City Will Vacate Boat Marina By November Due to Deterioration; Major Reconstruction Planned


Image via NYC Parks Department.

The city says that the Boat Basin at 79th Street has deteriorated so much that it will have to be vacated by November ahead of a $90 million project to reconstruct the area and allow for more boats to dock there. The wooden dock structure and concrete foundation of the marina showed “excessive deterioration,” the city said in a press release. The number of people docking at the marina had been steadily declining in recent years. It’s not clear how many live there now.

The city will undertake the reconstruction project starting in 2023, with $60.9 million of the funds coming from the mayor’s budget and $28.3 million from the Federal Emergency Management Agency (FEMA). The project was first revealed at a community board meeting covered by West Side Rag in 2019. The area will be dredged to allow for easier navigation in all tidal cycles, and all the wooden structures will be demolished and reconstructed. Some wood will be replaced by steel and concrete support structures, and floating dock pilings and the dock house structure will be elevated to protect against storm surge.

“Parks will assist all permittees in relocating their vessels to area marinas until the project is completed–all current permittees will be given priority to return to the Boat Basin,” the parks department said.

The Boat Basin was constructed in 1937.

NEWS, OUTDOORS | 45 comments | permalink
    1. Via Ventana says:

      What about some new uses for pedestrians in the park? And the restaurant?

    2. Diane says:

      What about the space where the restaurant used to be?

    3. UWSsara says:

      We miss the restaurant so much. Such a great place to find some shade, socialize and relax on a hot summer day.
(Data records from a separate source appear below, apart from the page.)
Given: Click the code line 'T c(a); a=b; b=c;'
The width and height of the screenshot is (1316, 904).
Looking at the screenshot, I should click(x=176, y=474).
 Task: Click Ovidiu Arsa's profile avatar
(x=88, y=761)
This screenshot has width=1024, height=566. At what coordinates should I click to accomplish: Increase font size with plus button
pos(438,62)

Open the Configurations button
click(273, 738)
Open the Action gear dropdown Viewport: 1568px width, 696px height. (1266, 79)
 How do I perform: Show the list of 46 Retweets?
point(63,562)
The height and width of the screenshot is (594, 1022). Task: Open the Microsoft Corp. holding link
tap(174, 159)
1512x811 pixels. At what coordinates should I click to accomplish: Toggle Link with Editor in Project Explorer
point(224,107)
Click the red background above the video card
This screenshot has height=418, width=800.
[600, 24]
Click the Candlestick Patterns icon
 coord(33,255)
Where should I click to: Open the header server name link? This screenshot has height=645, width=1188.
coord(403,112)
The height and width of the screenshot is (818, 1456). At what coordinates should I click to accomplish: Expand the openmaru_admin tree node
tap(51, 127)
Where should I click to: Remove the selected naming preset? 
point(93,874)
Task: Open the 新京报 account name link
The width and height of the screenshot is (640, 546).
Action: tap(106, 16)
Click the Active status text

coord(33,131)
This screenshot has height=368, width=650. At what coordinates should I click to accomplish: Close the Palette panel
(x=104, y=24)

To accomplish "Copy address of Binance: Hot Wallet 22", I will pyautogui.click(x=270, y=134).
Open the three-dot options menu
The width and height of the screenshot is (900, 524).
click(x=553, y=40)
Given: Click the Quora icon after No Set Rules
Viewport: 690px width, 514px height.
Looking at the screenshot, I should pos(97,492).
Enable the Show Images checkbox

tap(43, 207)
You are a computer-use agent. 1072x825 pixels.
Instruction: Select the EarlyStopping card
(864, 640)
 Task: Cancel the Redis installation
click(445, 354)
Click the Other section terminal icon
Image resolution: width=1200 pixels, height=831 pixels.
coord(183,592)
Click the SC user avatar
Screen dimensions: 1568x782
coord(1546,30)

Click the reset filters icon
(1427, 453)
      Given how long it took the Riverside Park South project to get to its 2/3rds completion (years after schedule), I won’t hold my breath that this gem ever returns.

      • Boris says:

        The restaurant location was a good place to hang out but the place itself was a dump. Hope it returns with a major overhaul to the space.

    4. Lizzie says:

      Why are people still able to live on boats in the marina? The docking fees don’t cover the city’s costs, and the reconstruction is costing millions the city doesn’t have. It’s quaint, but it’s obsolete.

      • Virginia says:

        You could say the same thing about rent controlled/stabilized apartments. Which, I’m very grateful for.

    5. 72RSD says:

      Do the docking fees really make this worth the $90 million expenditure for what is basically parking for a few dozen private boats?

      I’m all for beautification and services, but surely reducing real estate taxes by $90 million for the neighborhood would help many more residents and store owners.

      Most co-ops on West End and Riverside pay over a million dollars in real estate taxes — cut those by 10% and you’d make a meaningful impact on housing costs for the whole neighborhood!

      • Brandon says:

        I don’t care at all about the marina, but a $90 million tax cut is not going to have a meaningful impact on housing affordability, particularly since the housing cost issue is really about lower-income residents.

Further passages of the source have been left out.